My neighbor was sitting behind a folding table in the lobby of our condo building. She clutched a clipboard. She smiled big when she saw me enter. I didn’t know this neighbor that well. But I suspected that in the 1960s she was a hippie, based on her simple short hairstyle and her folk singer demeanor.
“I understand you’ve done some organizing,” my neighbor said to me. I said yes, that’s true.
“Well we may need your help soon. But meanwhile…” She revealed a petition attached to the clipboard. She explained that there was a plan to cram a new 20-story building within the tiny parameters of that abandoned parking lot on the south end of our building. The neighbors were organizing in opposition for the usual reasons—congestion, loss of privacy, decreased property values, etc. The petition demanded that the city halt the project. Would I be so kind as to sign?
I said, “Absolutely.” I signed. My neighbor thanked me heartily and reiterated that she would probably enlist me in the fight soon. I wished her luck, but as I waited for the elevator I knew she’d be calling on me sooner than she thinks, when the petition inevitably fails and it’s time to escalate. But I wasn’t sure how much help I would be.
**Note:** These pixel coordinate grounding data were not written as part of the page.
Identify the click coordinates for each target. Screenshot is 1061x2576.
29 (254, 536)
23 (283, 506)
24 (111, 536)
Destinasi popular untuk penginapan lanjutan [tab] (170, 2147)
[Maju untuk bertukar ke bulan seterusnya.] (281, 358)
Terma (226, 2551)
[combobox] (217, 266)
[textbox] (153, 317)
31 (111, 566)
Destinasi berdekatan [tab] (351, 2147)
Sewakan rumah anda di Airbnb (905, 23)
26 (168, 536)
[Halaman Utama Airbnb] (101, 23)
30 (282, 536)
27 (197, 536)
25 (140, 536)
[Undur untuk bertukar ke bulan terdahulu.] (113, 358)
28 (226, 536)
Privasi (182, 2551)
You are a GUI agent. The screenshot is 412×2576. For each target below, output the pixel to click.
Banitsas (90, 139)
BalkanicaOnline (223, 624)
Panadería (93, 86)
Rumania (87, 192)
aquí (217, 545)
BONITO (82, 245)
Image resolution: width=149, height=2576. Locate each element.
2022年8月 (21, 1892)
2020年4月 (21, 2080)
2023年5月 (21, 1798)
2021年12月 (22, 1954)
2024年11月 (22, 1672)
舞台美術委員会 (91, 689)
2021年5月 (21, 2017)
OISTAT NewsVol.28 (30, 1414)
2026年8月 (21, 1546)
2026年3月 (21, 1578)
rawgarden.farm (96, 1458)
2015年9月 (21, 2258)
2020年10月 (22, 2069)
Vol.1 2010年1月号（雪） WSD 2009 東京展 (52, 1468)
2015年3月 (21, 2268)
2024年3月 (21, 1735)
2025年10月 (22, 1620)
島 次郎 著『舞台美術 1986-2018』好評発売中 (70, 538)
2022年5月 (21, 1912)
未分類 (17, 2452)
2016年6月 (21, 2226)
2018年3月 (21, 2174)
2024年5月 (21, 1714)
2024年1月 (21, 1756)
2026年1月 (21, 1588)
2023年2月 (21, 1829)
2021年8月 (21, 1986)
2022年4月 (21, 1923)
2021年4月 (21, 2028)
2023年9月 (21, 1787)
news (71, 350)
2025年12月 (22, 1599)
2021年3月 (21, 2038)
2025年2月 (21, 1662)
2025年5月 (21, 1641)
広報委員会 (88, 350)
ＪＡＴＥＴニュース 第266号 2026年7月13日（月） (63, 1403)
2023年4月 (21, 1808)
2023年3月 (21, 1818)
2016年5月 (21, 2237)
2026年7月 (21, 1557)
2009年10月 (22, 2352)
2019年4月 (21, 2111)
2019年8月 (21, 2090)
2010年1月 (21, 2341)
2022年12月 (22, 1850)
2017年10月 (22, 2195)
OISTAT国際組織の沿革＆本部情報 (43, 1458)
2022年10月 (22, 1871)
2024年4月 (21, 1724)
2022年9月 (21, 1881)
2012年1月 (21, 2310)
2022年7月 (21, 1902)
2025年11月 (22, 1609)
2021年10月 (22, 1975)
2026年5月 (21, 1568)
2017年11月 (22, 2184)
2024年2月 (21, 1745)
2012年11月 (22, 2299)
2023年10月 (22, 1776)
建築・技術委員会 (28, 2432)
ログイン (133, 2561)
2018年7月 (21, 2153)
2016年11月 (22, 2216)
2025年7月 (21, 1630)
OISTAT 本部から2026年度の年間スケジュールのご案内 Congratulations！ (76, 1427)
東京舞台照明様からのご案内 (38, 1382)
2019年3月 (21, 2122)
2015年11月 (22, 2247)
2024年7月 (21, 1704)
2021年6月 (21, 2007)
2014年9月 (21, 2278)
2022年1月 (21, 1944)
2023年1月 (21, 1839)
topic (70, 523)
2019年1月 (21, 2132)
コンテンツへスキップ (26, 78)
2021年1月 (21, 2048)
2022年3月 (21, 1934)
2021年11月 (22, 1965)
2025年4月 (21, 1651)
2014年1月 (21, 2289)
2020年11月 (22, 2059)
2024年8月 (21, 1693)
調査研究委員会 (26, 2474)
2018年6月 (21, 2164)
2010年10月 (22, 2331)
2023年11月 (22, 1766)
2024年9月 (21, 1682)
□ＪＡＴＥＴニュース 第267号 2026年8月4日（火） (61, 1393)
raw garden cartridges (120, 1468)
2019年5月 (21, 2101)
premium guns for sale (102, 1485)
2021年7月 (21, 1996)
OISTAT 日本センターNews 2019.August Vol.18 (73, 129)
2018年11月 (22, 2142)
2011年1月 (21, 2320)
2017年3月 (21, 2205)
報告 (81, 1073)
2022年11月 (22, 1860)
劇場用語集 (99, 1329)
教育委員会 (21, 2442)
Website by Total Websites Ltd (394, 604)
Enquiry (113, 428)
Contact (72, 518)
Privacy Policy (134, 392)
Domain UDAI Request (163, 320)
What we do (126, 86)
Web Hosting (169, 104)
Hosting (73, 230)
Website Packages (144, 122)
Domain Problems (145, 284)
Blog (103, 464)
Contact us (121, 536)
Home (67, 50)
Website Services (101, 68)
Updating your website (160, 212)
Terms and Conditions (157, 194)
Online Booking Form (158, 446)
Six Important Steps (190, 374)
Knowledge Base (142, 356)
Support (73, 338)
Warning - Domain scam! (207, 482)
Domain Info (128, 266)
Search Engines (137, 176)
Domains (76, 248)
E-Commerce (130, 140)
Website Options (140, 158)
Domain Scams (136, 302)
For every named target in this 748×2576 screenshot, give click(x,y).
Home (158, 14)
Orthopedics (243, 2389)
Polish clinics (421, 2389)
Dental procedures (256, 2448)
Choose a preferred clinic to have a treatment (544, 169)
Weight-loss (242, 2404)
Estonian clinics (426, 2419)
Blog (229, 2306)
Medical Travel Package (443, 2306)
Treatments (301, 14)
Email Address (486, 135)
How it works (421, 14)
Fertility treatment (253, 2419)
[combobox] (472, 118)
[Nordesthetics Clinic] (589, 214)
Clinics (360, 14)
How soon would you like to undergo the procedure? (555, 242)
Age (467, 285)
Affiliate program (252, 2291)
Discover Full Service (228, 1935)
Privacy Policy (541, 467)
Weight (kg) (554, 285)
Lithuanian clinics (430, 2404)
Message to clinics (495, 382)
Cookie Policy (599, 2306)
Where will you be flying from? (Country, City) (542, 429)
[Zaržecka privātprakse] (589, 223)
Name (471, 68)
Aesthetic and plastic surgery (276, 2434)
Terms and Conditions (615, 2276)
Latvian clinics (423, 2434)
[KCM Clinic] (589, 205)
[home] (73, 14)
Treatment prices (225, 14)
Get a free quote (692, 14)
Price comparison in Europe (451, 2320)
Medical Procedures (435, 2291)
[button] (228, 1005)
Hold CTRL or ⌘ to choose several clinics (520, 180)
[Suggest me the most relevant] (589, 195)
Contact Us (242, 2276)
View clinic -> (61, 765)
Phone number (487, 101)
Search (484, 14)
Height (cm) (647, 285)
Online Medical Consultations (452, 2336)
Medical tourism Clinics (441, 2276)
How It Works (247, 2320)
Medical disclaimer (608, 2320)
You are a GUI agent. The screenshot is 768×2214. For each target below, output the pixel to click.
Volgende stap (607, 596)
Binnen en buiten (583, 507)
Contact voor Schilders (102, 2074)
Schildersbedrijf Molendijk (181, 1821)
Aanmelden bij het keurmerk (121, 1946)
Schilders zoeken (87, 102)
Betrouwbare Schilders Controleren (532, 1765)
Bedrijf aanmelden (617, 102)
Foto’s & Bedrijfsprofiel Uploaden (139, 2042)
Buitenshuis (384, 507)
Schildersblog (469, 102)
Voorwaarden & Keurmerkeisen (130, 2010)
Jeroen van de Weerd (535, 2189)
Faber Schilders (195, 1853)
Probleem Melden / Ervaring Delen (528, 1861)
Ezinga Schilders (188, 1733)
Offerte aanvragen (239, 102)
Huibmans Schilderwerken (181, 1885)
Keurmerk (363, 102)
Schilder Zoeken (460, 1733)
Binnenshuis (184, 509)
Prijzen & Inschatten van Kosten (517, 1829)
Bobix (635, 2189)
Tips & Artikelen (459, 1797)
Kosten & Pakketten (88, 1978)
I began organizing in the 1980s, when I joined with a bunch of disabled Chicagoans to demand full wheelchair access to public transportation. We skipped the petition part. We knew that was a waste of time, even if we got a million signatures. Instead we went straight to disrupting the meetings of the Chicago Transit Authority board of directors with noisemakers and bullhorns. We shut down CTA buses by surrounding them with our wheelchairs in the streets. After five years of being obnoxious like that, plus pursuing a human rights lawsuit, we finally won.
Eight years after our fight began, the first wheelchair accessible buses hit the streets.
But would my condo-dwelling neighbors be willing to throw themselves in front of the bulldozers? Would they go as far as to be so impolite in their quest to halt construction?
I didn’t see my neighbor again for a few months but when I did she was bursting with exciting news. The petition worked! There would be no building going up next door. I congratulated her. She congratulated me. All I did was sign my name, but okay. And then I had a fantasy of us back in the 1980s presenting a petition to CTA board and after briefly examining it the board chair says, “Well all right. You want full wheelchair access? You got it. All in favor say aye. It’s unanimous!” I laughed real hard to myself. How absurd.
But how did my neighbor do it? That must have been some sort of magic petition. And I realized why you never see hoards of Wall Street executives blocking traffic on Capitol Hill to get the attention of Congress. No one has ever organized a Million Fortune 500 CEOs March. There’s no need. Taking political action is a whole different ballgame when you’ve got money. Some people have to make spectacles of themselves to assert their power. But some people just have to sign a petition, or a campaign donation check.